The solution should be scalable to larger datasets.
The solution doesn't have to be exact, ie you can report pairs with a high probability of meeting the cutoff.
I feel I have a pretty workable solution, but I'm wondering if they were looking for something specific that I missed.
(In case it makes a difference - this isn't from my own interviewing, so I'm not trying to cheat any prospective employers)
Here are my assumptions:
There's a finite maximum number of artists (622K according to MusicBrainz), while there is no limit on the number of users (well, not more than ~7 billion, I guess).
Artists follow a "long tail" distribution: a few are popular, but most are favorited by a very small number of users.
The cutoff, is chosen to select a certain percentage of artists (around 1% with 50 and the given data) so it will increase as the number of users increases.
The third requirement is a little vague - technically, if you have any exact solution you've "evaluated all possible pairs".
Practical Solution
first pass: convert artist names to numeric ids; store converted favorite data in a temp file; keep count of user favorites for each artist.
Requires a string->int map to keep track of assigned ids; can use a Patricia tree if space is more important than speed (needed 1/5th the space and twice the time in my, admittedly not very rigorous, tests).
second pass: iterate over the temp file; throw out artists which didn't, individually, meet the cutoff; keep counts of pairs in a 2d matrix.
Will require n(n-1)/2 bytes (or shorts, or ints, depending on the data size) plus the array reference overhead. Shouldn't be a problem since n is, at most, 0.01-0.05 of 622K.
This seems like it can process any sized real-world dataset using less than 100MB of memory.
Alternate Solution
If you can't do multiple passes (for whatever contrived reason), use an array of Bloom filters to keep the pair counts: for each pair you encounter, find the highest filter it's (probably) in, and add to the next highest one. So, first time it's added to bf[0], second time bf[1], and so on until bf[49]. Or can revert to keeping actual counts after a certain point.
I haven't run the numbers, but the lowest few filters will be quite sizable - it's not my favorite solution, but it could work.
Any other ideas?

You should consider one of the existing approaches for mining association rules. This is a well-researched problem, and it is unlikely that a home-grown solution would be much faster. Some references:
Wikipedia has a non-terrible list of implementations http://en.wikipedia.org/wiki/Association_rule_learning .
Citing a previous answer of mine: What is the most efficient way to access particular elements in a SortedSet? .
There is a repository of existing implementations here: http://fimi.ua.ac.be/src/ . These are tools that participated in a performance competition a few years back; many of them come with indicative papers to explain how/when/why they are faster than other algorithms.

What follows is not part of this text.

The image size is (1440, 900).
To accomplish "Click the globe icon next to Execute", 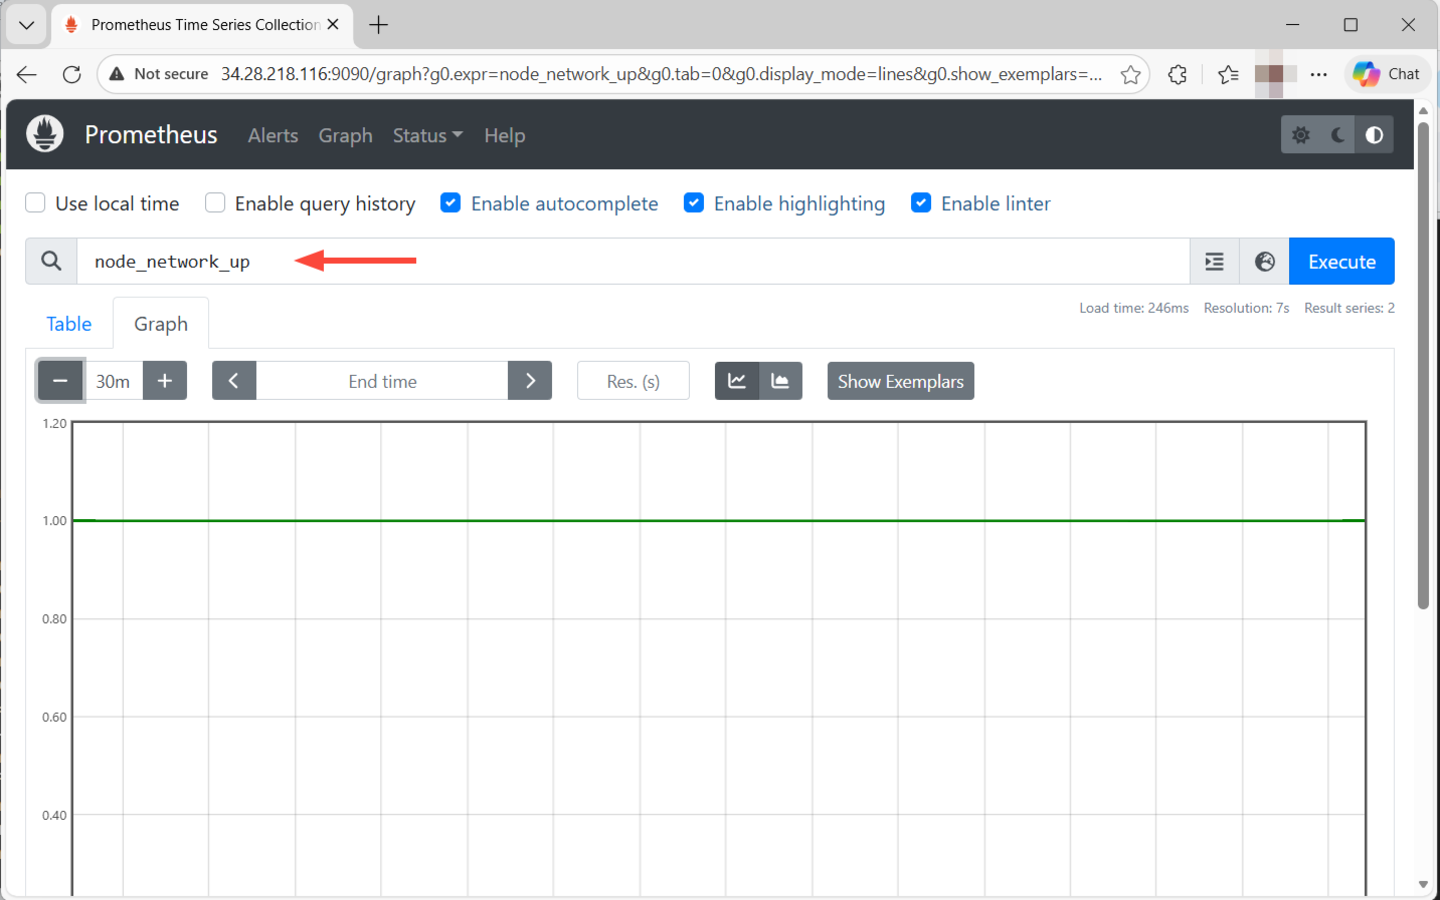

With two points of the requirement being about inexact solution, I'm guessing they're looking for a fast shortcut approximation instead of an exhaustive search. So here's my idea:
Suppose that there is absolutely no correlation between a fan's choices for favorite artists. This is, of course, surely false. Someone who likes Rembrandt is far more likely to also like Rubens then he is to also like Pollock. (You did say we were picking favorite artists, right?) I'll get back to this in a moment.
Then make a pass through the data, counting the number of distinct artists, the number of fans, and how often each artist shows up as a favorite. When we're done making this pass: (1) Eliminate any artists who don't individually show up the required number of "pair times". If an arist only shows up 40 times, he can't possibly be included in more than 40 pairs. (2) For the remaining artists, convert each "like count" to a percentage, i.e. this artist was liked by, say, 10% of the fans. Then for each pair of artists, multiple their like percentages together and then multiply by the total number of fans. This is the estimated number of times they'd show up as a pair.
For example, suppose of 1000 fans, 200 say they like Rembrandt and 100 say they like Michaelangelo. That means 20% for Rembrandt and 10% for Michaelangelo. So if there's no correlation, we'd estimate that 20% * 10% * 1000 = 20 like both. This is below the threshold so we wouldn't include this pair.
The catch to this is that there almost surely is a correlation between "likes". My first thought would be to study some real data and see how much of a correlation there is, that is, how the real pair counts differs from the estimate. If we find that, say, the real count is rarely more than twice the estimated count, then we could just say that any pair that gives an estimate over 1/2 of the threshold we declare a "candidate". Then we do an exhaustive count on the candidates to see how many really meet the condition. This would allow us to eliminate all the pairs that fall well below the threshold as "unlikely" and thus not worth the cost of investigating.
This could miss pairs when the artists almost always occur together. If, say, 100 fans like Picasso, 60 like Van Gogh, and of the 60 who like Van Gogh 50 also like Picasso, their estimate will be MUCH lower than their actual. If this happens rarely enough it may fall into the acceptable "exact answer not required" category. If it happens all the time this approach won't work.

Related

Best Searching algorithms to find a word from millions of words in Java

Recently, in an interview I was asked which data structure/library would you use, to search a particular word from among multi-million of words.
I said, HashSet, as its executes the search operation, on average, in almost a constant-time. I also mentioned that we should initialize it with double the known number of elements, so that I will have lesser hash collision as the load would get divided among larger number of buckets and the individual linked list would be of half the size (would it really enhance the performance?). But then again, the interviewer asked me if that would suffice and was expecting something more.
What else can we do to achieve a higher level of search optimization or any other data structure/library that can help increase the efficiency?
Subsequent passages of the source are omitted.